Abstract
Background. IgA-dominant idiopathic membranoproliferative glomerulonephritis (MPGN) is a rare and understudied renal condition that overlaps morphologically with atypical IgA nephropathy (IgAN) and infection-related glomerulonephritis (IRGN). Its unique presentation and limited literature necessitate a deeper examination of its clinical features and outcomes.
Methods. This retrospective study analyzed 10 biopsy-confirmed cases of IgA-dominant idiopathic MPGN diagnosed between 1999 and 2019 at the Sindh Institute of Urology and Transplantation (SIUT), Karachi. All patients were followed post-biopsy, and secondary causes, including infections and systemic illnesses, were excluded.

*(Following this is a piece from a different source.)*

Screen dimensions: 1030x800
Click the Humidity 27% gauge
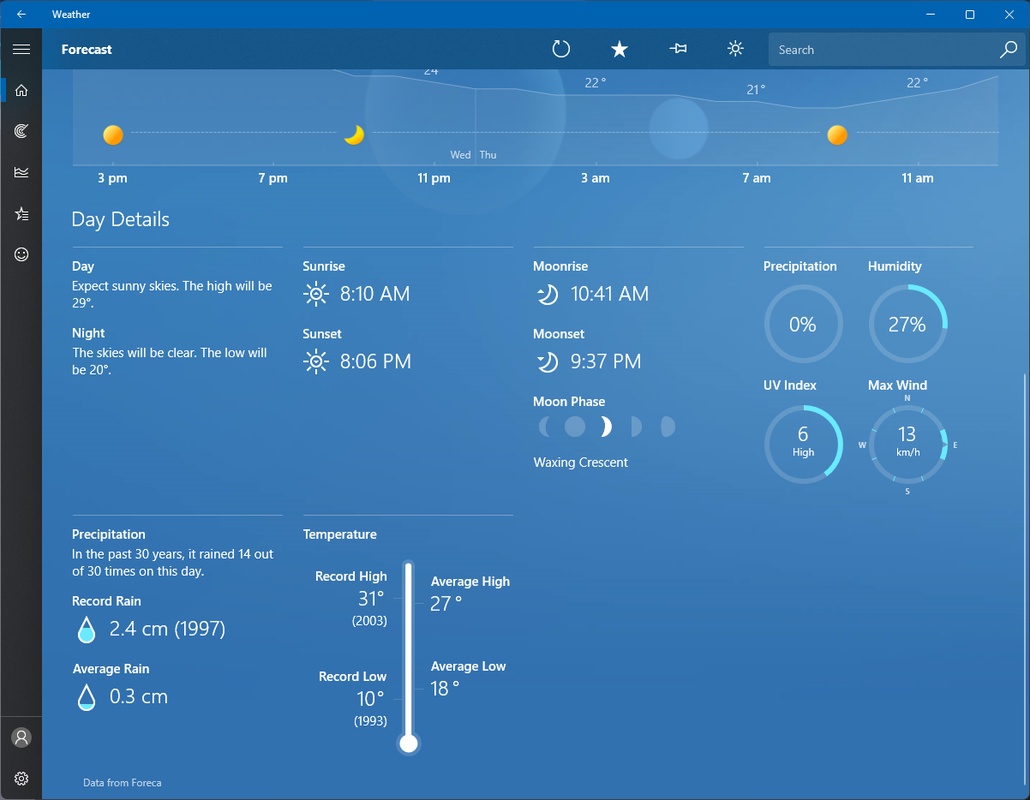(907, 324)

Results. Patients had a median age of 22 years (range: 15–30), with 60% being male. Common clinical manifestations included nephrotic-range proteinuria, hematuria, and renal insufficiency. Median estimated glomerular filtration rate (eGFR) at presentation was 29 mL/min/1.73 m². Complement levels were normal, and serological tests were negative. Hypertension was noted in 40% of cases, all of whom required kidney replacement therapy (KRT). Immunosuppressive therapy was administered to 60% of patients. At 3-year follow-up, 80% had progressed to end-stage kidney disease (ESKD), one patient died (10%), and two achieved partial remission (20%) but were subsequently lost to follow-up.

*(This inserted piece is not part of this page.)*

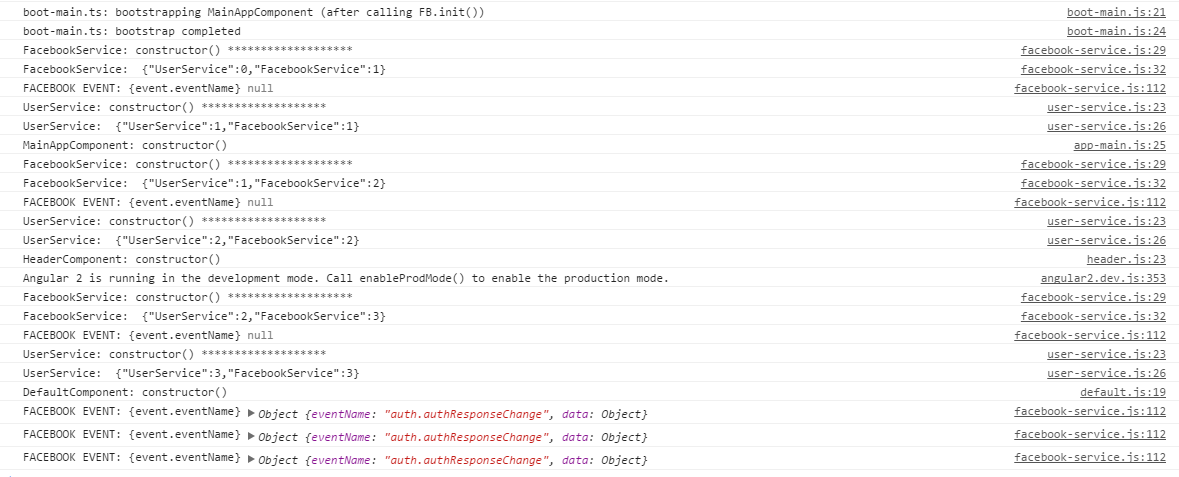1179x477 pixels.
Task: Select the HeaderComponent constructor log line
Action: tap(122, 260)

Conclusion. IgA-dominant idiopathic MPGN exhibits an aggressive course with poor renal outcomes compared to typical IgAN. The absence of identifiable secondary causes and high progression to ESKD highlight its severity and the urgent need for targeted research to better understand its pathogenesis and refine treatment approaches.
Keywords: Immunoglobulin A (IgA), membranoproliferative glomerulonephritis (MPGN), IgA nephropathy (IgAN), end-stage kidney disease (ESKD), kidney replacement therapy (KRT).